Es ist der erste Tag unserer Reise und nach einer Nacht im Flieger führte uns der erste Spaziergang gleich in ein kleines Lokal gegenüber dem Hotel, wo wir den berühmten äthiopischen Kaffee das erste Mal kosten konnten. In kleinen, bunten Tassen, die randvoll mit dem schwarzen Getränk waren, wurde er serviert. Dazu Popcorn und aus dem hinteren Teil des Lokals strömte der Geruch von Weihrauch zu uns herüber. Unverzichtbarer Bestandteil der „Coffee Ceremonie“. „Amasegenallu“, Danke auf Amharisch, zaubert ein Lächeln auf das ernste Gesicht der jungen Frau, die uns bedient.

Wüste Danakil

Lalibela

Am nächsten Morgen heißt es früh aufstehen, denn wir fliegen nach Lalibela zu den berühmten Felsenkirchen. Der Ort ist über mehrere Hochplateaus verteilt und unser Hotelzimmer bietet einen fantastischen Blick über die Ebene unter uns und auf die Geier, die direkt am Fenster vorbei segeln. Da fällt es fast schwer, sich wieder in den Bus zu setzen, um die eigentlichen Attraktionen zu besichtigen. Wir beginnen mit der größten der Felsenkirche, der Bete Medhane Alem, in der Nordgruppe, um am nächsten Nachmittag bei der berühmtesten, der St. Georgs-Kirche in der Ostgruppe, unsere Tour zu beenden.

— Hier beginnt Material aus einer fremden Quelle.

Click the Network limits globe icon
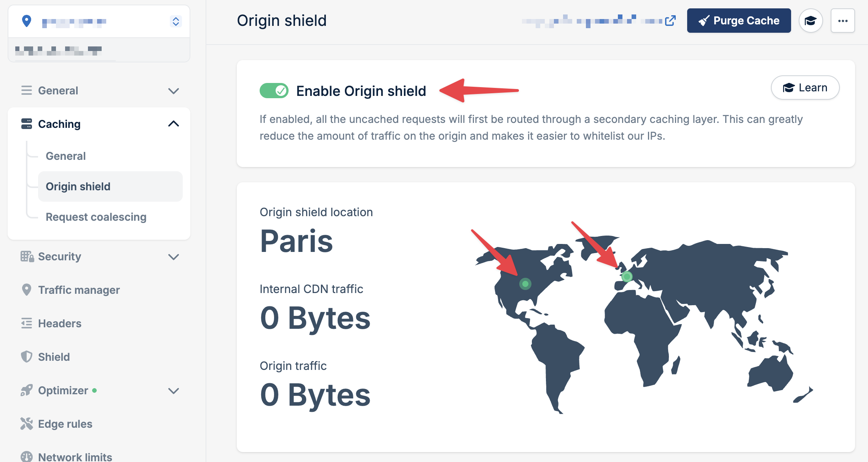Screen dimensions: 868x462 coord(26,456)
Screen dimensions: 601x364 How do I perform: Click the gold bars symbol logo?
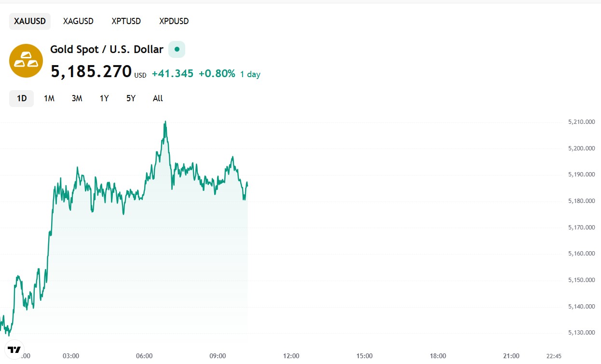tap(26, 61)
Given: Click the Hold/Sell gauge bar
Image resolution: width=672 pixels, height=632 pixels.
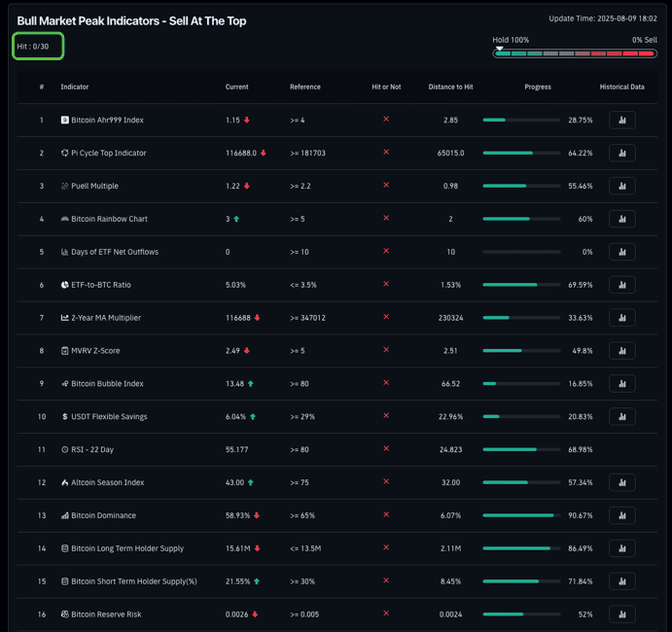Looking at the screenshot, I should click(574, 53).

Man kann natürlich einfach nur sagen: wir haben viele Kirchen gesehen. Aber das wird dem Labyrinth an Gängen, Tunneln und wackeligen Brücken, zwischen denen sich die Felskirchen verstecken, nicht gerecht. Jede Kirche ist für sich ein Unikat, hat eine andere Form und Größe und strahlt eine eigene Stimmung aus. Die aus dem rötlichen Felsen gehauenen Räume, deren Böden Schichten von Teppichen bedecken, sind unterschiedlich geschmückt mit bunten Tüchern oder Malereien, deren Farbe im Verlauf der Jahrhunderte verblasst sind. Ich muss gestehen, dass ich mir nicht alle Namen gemerkt habe und auch von den Erzählungen der englischen Guides ist nicht sehr viel in meinem Gedächtnis hängen geblieben.

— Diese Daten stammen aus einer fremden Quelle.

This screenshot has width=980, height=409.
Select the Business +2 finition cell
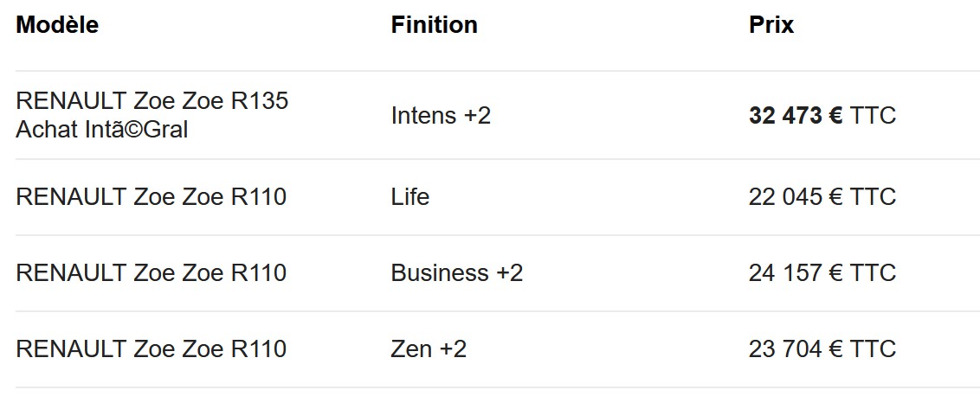point(456,273)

In Erinnerung geblieben sind mir die unterschiedlichen Formen der Fenster, die großen, schweren Holztüren, die ernsten Gesichter der Priester, wenn sie mit einem Kreuz für die Fotos Modell standen, die Betenden in ihren weißen Gewändern, der Blick nach oben auf den schmalen Streifen Himmel, und natürlich unser „Schuh-Mann“, der in den zwei Tagen unsere Schuhe „bewacht“ hat, während wir auf Socken die Kirchen besuchten. Selten habe ich jemanden gesehen, der Schuhe so liebevoll in Reih und Glied aufgestellt hat und schon bald von jedem in unserer Gruppe wusste, welche Schuhe ihm gehören.

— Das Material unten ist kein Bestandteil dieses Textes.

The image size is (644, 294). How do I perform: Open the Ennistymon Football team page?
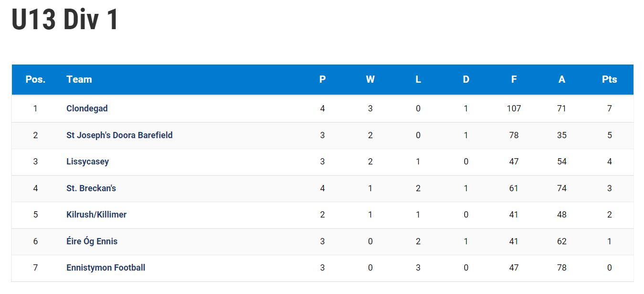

Am Abend liege ich im Bett, lasse die vielen Eindrücke noch mal vor meinem geistigen Auge vorüberziehen und bestaune den unendlichen Sternenhimmel, der sich durch die großen Fenster direkt über mir aufspannt.

Semien Gebirge

Mit Zwischenstopp in Gondar und Besichtigung der alten Kaiserstadt geht es über kurvige Straßen Richtung Semien Gebirge im Norden. Das Land scheint nur aus Bergen zu bestehen, unser Bus ächzt eine Serpentinenstraße nach der anderen hoch, nur um sich auf der anderen Seite wieder den nächsten Berg hinunterzustürzen.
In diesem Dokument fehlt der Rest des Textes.